Please note that, we strongly recommend you use the DNS Name to connect to your DB Instance as the underlying IP address can change (e.g., during a failover).
For Multi-AZ deployments, defining a subnet for all Availability Zones in a Region will allow Amazon RDS to create a new standby in another Availability Zone should the need arise. You need to do this even for Single-AZ deployments, just in case you want to convert them to Multi-AZ deployments at some point.
For a procedure that walks you through this process, refer to Creating a DB Instance in a VPC in the Amazon RDS User Guide.
Visit the Security Groups section of the Amazon RDS User Guide to learn about the different ways to control access to your DB Instances.
DB Instances deployed within a VPC can be accessed by EC2 Instances deployed in the same VPC. If these EC2 Instances are deployed in a public subnet with associated Elastic IPs, you can access the EC2 Instances via the internet.
DB Instances deployed within a VPC can be accessed from the Internet or from EC2 Instances outside the VPC via VPN or bastion hosts that you can launch in your public subnet, or using Amazon RDS's Publicly Accessible option:
- To use a bastion host, you will need to set up a public subnet with an EC2 instance that acts as a SSH Bastion. This public subnet must have an internet gateway and routing rules that allow traffic to be directed via the SSH host, which must then forward requests to the private IP address of your RDS DB instance.
- To use public connectivity, simply create your DB Instances with the Publicly Accessible option set to yes. With Publicly Accessible active, your DB Instances within a VPC will be fully accessible outside your VPC by default. This means you do not need to configure a VPN or bastion host to allow access to your instances.
You can also set up a VPN Gateway that extends your corporate network into your VPC, and allows access to the RDS DB instance in that VPC. Refer to the Amazon VPC User Guide for more details.
We strongly recommend you use the DNS Name to connect to your DB Instance as the underlying IP address can change (e.g., during failover).

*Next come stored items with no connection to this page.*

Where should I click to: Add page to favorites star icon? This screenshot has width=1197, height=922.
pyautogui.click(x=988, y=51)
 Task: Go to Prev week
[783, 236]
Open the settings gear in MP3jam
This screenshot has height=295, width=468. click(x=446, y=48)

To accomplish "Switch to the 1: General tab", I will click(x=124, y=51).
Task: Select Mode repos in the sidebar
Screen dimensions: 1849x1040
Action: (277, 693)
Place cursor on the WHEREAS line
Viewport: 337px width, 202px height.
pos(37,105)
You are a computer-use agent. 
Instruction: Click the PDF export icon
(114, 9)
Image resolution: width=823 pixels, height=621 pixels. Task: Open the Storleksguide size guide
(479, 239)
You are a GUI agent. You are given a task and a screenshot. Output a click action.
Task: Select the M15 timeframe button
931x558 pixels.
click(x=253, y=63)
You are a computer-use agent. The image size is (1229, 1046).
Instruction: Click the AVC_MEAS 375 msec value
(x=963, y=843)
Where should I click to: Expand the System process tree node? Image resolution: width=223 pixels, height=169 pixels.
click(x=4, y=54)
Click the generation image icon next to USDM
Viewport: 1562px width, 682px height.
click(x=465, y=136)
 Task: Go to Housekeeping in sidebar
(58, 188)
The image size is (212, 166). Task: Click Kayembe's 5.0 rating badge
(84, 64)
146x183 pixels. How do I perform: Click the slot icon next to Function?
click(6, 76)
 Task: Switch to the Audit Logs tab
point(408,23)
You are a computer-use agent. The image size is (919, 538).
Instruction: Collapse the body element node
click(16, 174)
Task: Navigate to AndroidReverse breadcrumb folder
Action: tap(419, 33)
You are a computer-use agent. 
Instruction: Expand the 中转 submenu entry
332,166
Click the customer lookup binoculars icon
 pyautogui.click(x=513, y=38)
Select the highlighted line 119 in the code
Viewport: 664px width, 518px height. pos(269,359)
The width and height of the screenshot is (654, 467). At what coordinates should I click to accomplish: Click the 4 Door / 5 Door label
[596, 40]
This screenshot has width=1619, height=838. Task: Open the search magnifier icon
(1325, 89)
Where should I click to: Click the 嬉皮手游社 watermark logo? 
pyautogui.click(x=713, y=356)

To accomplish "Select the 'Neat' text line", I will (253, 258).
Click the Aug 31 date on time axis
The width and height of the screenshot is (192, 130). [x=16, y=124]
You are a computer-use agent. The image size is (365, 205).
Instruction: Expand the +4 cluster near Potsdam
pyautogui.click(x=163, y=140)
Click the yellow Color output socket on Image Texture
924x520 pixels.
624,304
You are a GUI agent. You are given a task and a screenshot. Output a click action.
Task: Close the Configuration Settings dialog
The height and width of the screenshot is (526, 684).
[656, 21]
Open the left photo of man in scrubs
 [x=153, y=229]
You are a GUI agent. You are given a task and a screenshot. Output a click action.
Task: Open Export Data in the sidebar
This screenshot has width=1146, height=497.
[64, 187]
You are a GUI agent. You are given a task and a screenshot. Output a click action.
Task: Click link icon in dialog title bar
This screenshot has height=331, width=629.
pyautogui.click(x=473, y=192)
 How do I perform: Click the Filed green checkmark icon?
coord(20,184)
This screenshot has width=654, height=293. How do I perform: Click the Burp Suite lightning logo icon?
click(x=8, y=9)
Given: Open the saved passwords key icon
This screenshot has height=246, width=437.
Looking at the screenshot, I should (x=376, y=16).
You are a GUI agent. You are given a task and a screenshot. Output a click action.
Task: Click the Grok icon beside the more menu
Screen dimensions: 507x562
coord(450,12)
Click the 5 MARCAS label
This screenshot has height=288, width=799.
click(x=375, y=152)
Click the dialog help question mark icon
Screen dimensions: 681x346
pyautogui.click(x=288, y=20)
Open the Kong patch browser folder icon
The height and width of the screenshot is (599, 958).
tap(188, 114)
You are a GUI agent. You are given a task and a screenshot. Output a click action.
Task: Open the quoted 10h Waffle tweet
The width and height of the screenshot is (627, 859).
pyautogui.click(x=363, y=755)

If your DB instance is not in a VPC, you can use the AWS Management Console to easily move your DB instance into a VPC. See the Amazon RDS User Guide for more details. You can also take a snapshot of your DB Instance outside VPC and restore it to VPC by specifying the DB Subnet Group you want to use. Alternatively, you can perform a “Restore to Point in Time” operation as well.
Migration of DB Instances from inside to outside VPC is not supported. For security reasons, a DB Snapshot of a DB Instance inside VPC cannot be restored to outside VPC. The same is true with “Restore to Point in Time” functionality.
You are responsible for modifying routing tables and networking ACLs in your VPC to ensure that your DB instance is reachable from your client instances in the VPC.
For Multi-AZ deployments, after a failover, your client EC2 instance and RDS DB Instance may be in different Availability Zones. You should configure your networking ACLs to ensure that cross-AZ communication is possible.
An existing DB Subnet Group can be updated to add more subnets, either for existing Availability Zones or for new Availability Zones added since the creation of the DB Instance. Removing subnets from an existing DB Subnet Group can cause unavailability for instances if they are running in a particular AZ that gets removed from the subnet group. View the Amazon RDS User Guide for more information.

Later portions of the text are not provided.